*The problem*.
Write out every entry in full. Leave nothing out.

*Given data*.
......
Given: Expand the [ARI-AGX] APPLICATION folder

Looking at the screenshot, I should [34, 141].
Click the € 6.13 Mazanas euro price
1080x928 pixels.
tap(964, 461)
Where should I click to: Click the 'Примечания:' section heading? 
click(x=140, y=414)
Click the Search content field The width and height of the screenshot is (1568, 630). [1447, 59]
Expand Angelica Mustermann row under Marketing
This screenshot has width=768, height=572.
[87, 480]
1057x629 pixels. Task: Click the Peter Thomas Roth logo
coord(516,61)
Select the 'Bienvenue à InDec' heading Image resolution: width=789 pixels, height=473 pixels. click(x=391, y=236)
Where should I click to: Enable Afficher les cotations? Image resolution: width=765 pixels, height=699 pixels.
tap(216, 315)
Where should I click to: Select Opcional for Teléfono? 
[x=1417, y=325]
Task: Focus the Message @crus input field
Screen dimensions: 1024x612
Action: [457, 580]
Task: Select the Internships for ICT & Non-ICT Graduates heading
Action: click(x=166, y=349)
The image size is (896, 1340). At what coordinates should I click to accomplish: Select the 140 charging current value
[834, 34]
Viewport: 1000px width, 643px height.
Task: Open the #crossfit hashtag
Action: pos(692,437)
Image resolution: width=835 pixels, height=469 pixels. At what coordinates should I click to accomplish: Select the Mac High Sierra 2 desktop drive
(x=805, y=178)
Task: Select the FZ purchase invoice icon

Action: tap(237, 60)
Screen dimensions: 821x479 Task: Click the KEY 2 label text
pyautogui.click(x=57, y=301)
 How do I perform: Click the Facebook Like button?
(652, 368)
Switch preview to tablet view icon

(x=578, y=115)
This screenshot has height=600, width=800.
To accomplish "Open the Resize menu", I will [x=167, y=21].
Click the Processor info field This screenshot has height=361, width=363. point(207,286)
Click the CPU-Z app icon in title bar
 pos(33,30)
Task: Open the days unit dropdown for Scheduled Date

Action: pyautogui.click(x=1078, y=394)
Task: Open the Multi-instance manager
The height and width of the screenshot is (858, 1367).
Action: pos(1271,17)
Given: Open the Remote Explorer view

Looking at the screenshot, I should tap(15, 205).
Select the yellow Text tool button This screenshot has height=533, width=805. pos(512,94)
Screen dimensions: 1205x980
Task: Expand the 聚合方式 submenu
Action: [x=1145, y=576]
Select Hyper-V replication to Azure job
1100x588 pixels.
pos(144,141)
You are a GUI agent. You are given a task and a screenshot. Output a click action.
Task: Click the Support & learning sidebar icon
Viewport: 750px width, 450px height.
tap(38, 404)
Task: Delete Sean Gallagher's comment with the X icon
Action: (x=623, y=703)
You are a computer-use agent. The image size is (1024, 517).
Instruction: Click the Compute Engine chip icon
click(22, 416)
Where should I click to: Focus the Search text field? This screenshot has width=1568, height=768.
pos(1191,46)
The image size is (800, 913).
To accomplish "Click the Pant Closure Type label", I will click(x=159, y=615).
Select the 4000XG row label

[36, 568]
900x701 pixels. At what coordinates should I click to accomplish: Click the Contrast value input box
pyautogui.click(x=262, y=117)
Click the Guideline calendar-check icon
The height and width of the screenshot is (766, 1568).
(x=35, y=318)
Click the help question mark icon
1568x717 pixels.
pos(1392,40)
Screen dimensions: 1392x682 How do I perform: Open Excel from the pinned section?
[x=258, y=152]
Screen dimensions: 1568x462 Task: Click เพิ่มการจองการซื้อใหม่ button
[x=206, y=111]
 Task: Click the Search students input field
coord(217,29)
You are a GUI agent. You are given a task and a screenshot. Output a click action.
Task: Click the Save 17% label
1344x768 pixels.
......
*Response to this exercise*.
Given: Expand the [ARI-AGX] APPLICATION folder

Looking at the screenshot, I should [34, 141].
Click the € 6.13 Mazanas euro price
1080x928 pixels.
tap(964, 461)
Where should I click to: Click the 'Примечания:' section heading? 
click(x=140, y=414)
Click the Search content field The width and height of the screenshot is (1568, 630). [1447, 59]
Expand Angelica Mustermann row under Marketing
This screenshot has width=768, height=572.
[87, 480]
1057x629 pixels. Task: Click the Peter Thomas Roth logo
coord(516,61)
Select the 'Bienvenue à InDec' heading Image resolution: width=789 pixels, height=473 pixels. click(x=391, y=236)
Where should I click to: Enable Afficher les cotations? Image resolution: width=765 pixels, height=699 pixels.
tap(216, 315)
Where should I click to: Select Opcional for Teléfono? 
[x=1417, y=325]
Task: Focus the Message @crus input field
Screen dimensions: 1024x612
Action: [457, 580]
Task: Select the Internships for ICT & Non-ICT Graduates heading
Action: click(x=166, y=349)
The image size is (896, 1340). At what coordinates should I click to accomplish: Select the 140 charging current value
[834, 34]
Viewport: 1000px width, 643px height.
Task: Open the #crossfit hashtag
Action: pos(692,437)
Image resolution: width=835 pixels, height=469 pixels. At what coordinates should I click to accomplish: Select the Mac High Sierra 2 desktop drive
(x=805, y=178)
Task: Select the FZ purchase invoice icon

Action: tap(237, 60)
Screen dimensions: 821x479 Task: Click the KEY 2 label text
pyautogui.click(x=57, y=301)
 How do I perform: Click the Facebook Like button?
(652, 368)
Switch preview to tablet view icon

(x=578, y=115)
This screenshot has height=600, width=800.
To accomplish "Open the Resize menu", I will [x=167, y=21].
Click the Processor info field This screenshot has height=361, width=363. point(207,286)
Click the CPU-Z app icon in title bar
 pos(33,30)
Task: Open the days unit dropdown for Scheduled Date

Action: pyautogui.click(x=1078, y=394)
Task: Open the Multi-instance manager
The height and width of the screenshot is (858, 1367).
Action: pos(1271,17)
Given: Open the Remote Explorer view

Looking at the screenshot, I should tap(15, 205).
Select the yellow Text tool button This screenshot has height=533, width=805. pos(512,94)
Screen dimensions: 1205x980
Task: Expand the 聚合方式 submenu
Action: [x=1145, y=576]
Select Hyper-V replication to Azure job
1100x588 pixels.
pos(144,141)
You are a GUI agent. You are given a task and a screenshot. Output a click action.
Task: Click the Support & learning sidebar icon
Viewport: 750px width, 450px height.
tap(38, 404)
Task: Delete Sean Gallagher's comment with the X icon
Action: (x=623, y=703)
You are a computer-use agent. The image size is (1024, 517).
Instruction: Click the Compute Engine chip icon
click(22, 416)
Where should I click to: Focus the Search text field? This screenshot has width=1568, height=768.
pos(1191,46)
The image size is (800, 913).
To accomplish "Click the Pant Closure Type label", I will click(x=159, y=615).
Select the 4000XG row label

[36, 568]
900x701 pixels. At what coordinates should I click to accomplish: Click the Contrast value input box
pyautogui.click(x=262, y=117)
Click the Guideline calendar-check icon
The height and width of the screenshot is (766, 1568).
(x=35, y=318)
Click the help question mark icon
1568x717 pixels.
pos(1392,40)
Screen dimensions: 1392x682 How do I perform: Open Excel from the pinned section?
[x=258, y=152]
Screen dimensions: 1568x462 Task: Click เพิ่มการจองการซื้อใหม่ button
[x=206, y=111]
 Task: Click the Search students input field
coord(217,29)
You are a GUI agent. You are given a task and a screenshot. Output a click action.
Task: Click the Save 17% label
1344x768 pixels.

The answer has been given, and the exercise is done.